Passage shown:
*** Block opens ***

This water undergoes treatment at the Von Bach water treatment plant near Okahandja before being conveyed to Windhoek via the Von Bach-Windhoek transfer scheme.
“During severe droughts, NamWater can supplement this system with groundwater from the Karst area through the eastern national water carrier,” the newsletter read.
Additionally, the City supplements NamWater’s supply with groundwater drawn from the Windhoek Aquifer through its own boreholes.
Unconventional resources
Furthermore, the City exploits various unconventional water resources which include direct potable water reclamation through the new Goreangab water reclamation plant, reclamation of semi-purified water for limited irrigation purposes and managed aquifer recharge of the Windhoek Aquifer using surface water.
It has the capacity to reclaim approximately 5.09 million cubic metres of water per year, the municipality said.
The daily demand for semi-purified water is around 4 000 cubic metres, with a maximum supply capacity of about 6 000 cubic metres per day.
“However, during summer, demand peaks to the point of surpassing the maximum supply capacity, highlighting the need for system improvements.”
A key constraint lies in a pipeline section from the old Goreangab water reclamation plant, which can be expanded to enhance the supply rate, the City said.

*** Block closes ***

Data segment:

*** Block opens ***

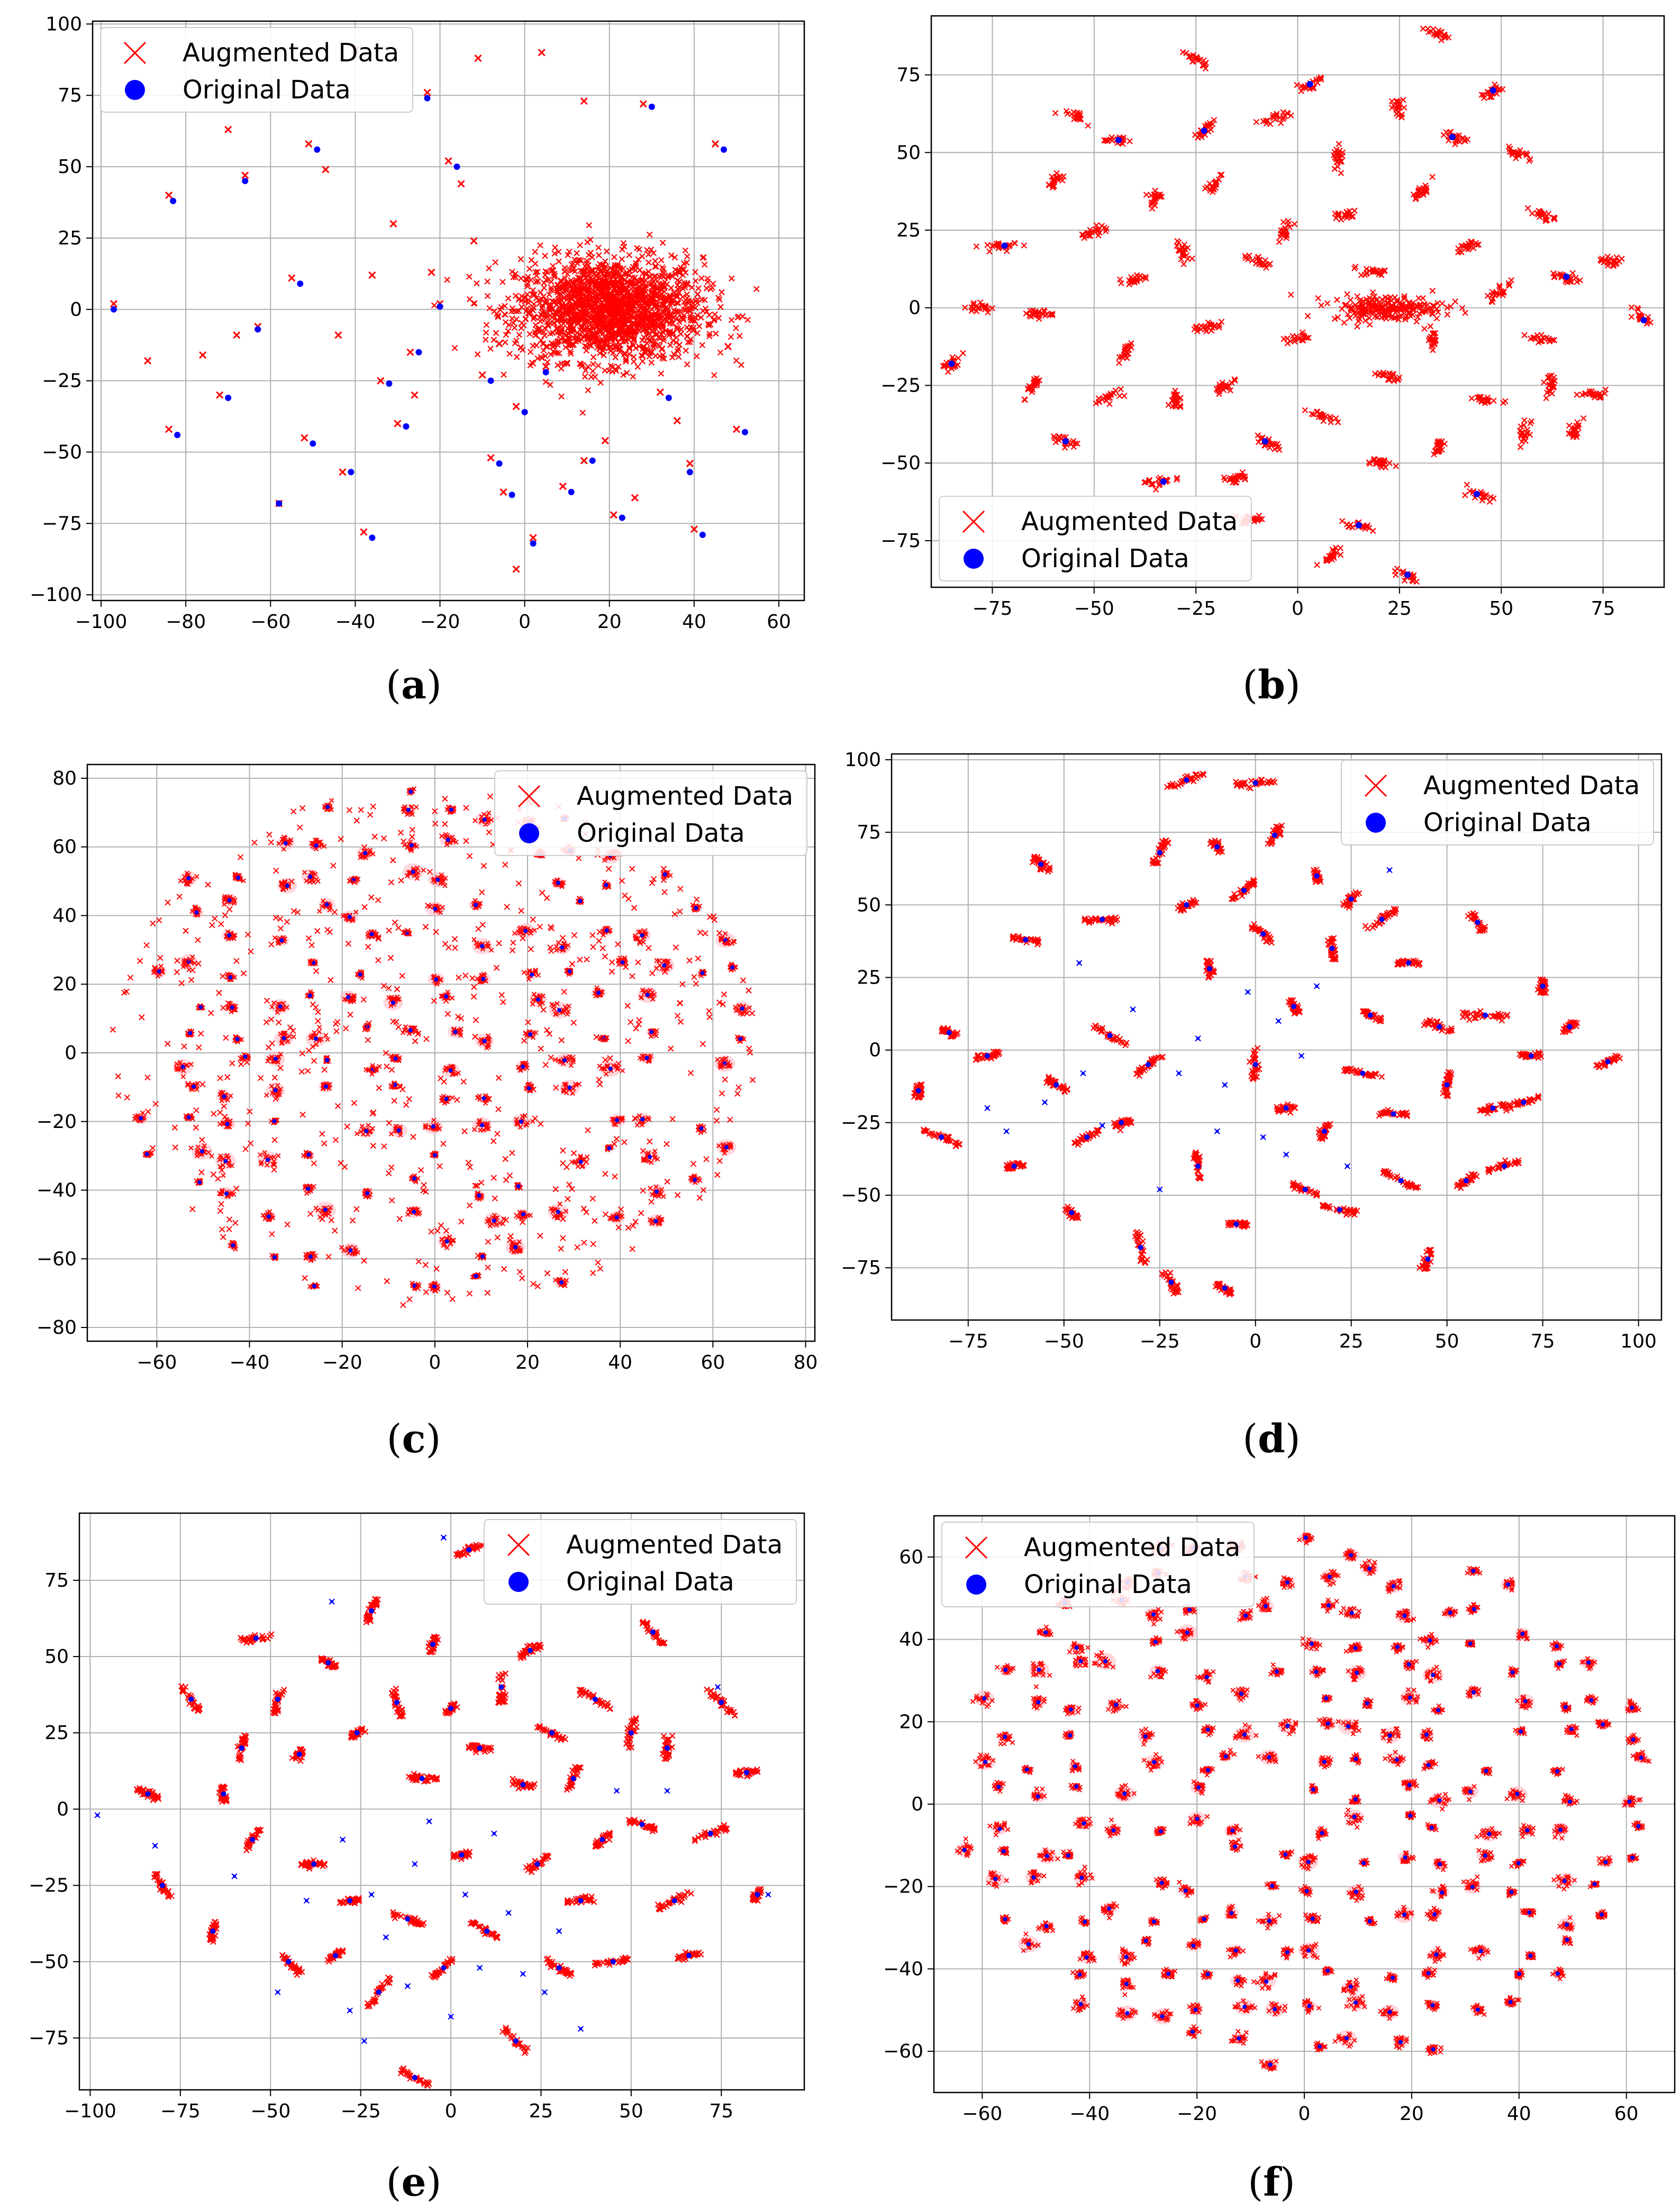  What do you see at coordinates (908, 152) in the screenshot?
I see `y-tick-label: 50` at bounding box center [908, 152].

*** Block closes ***

Instruction 1: Please repeat the part of the passage on Windhoek's water supply between "Unconventional resources" and "metres per day.", inclusive.
Instruction 2: Render this sentence from the Windhoek water passage in Spanish: "Additionally, the City supplements NamWater’s supply with groundwater drawn from the Windhoek Aquifer through its own boreholes."
Instruction 3: Pick up the passage on Windhoek's water supply where it stops and write what comes next.

Written reply 1:
Unconventional resources
Furthermore, the City exploits various unconventional water resources which include direct potable water reclamation through the new Goreangab water reclamation plant, reclamation of semi-purified water for limited irrigation purposes and managed aquifer recharge of the Windhoek Aquifer using surface water.
It has the capacity to reclaim approximately 5.09 million cubic metres of water per year, the municipality said.
The daily demand for semi-purified water is around 4 000 cubic metres, with a maximum supply capacity of about 6 000 cubic metres per day.

Written reply 2: Además, la Ciudad complementa el suministro de NamWater con agua subterránea extraída del acuífero de Windhoek a través de sus propios pozos.

Written reply 3:
It stressed that its water supply resilience is vulnerable to both drought and intensified rainfall.
“Reduced rainfall and heightened evapotranspiration result in diminished water availability from surface and groundwater sources. Consequently, treated wastewater and reclamation potential suffer a reduction. Industries reliant on water may experience setbacks, with potential cascading effects on the economy.”
Meanwhile, higher rainfall intensity can damage catchment areas and lead to heightened siltation of surface water sources.
“Asset functionality can be directly impacted by flooding. Intense rainfall can overwhelm sewer systems, potentially causing hydraulic overload in wastewater treatment plants and contaminating downstream surface water.”
Looking ahead
The City highlighted that several projects are being explored at national and regional levels to ensure sustained and resilient water supply for central areas of Namibia.
NamWater is actively investigating significant projects to secure Windhoek's water supply, such as desalination, the transfer of water from the central coast to central areas and the abstraction of water from the Kavango River, linked to the eastern national water carrier.
In addition to these initiatives, the municipality is engaged in the investigation and potential future implementation of projects to bolster long-term water supply and resilience, including expanding the Gammams wastewater treatment plant to increase capacity.
It is also augmenting direct potable re-use capacity through reclamation facility expansion, enhancing the security of potable and semi-purified water supply and supporting local development, it said, adding that it plans to establish a managed aquifer recharge system to amplify the Windhoek Aquifer's sustainability.
The City also plans to introduce pre-treatment measures for certain borehole sources and to expand the semi-purified supply system to better harness capacity within Goreangab Dam.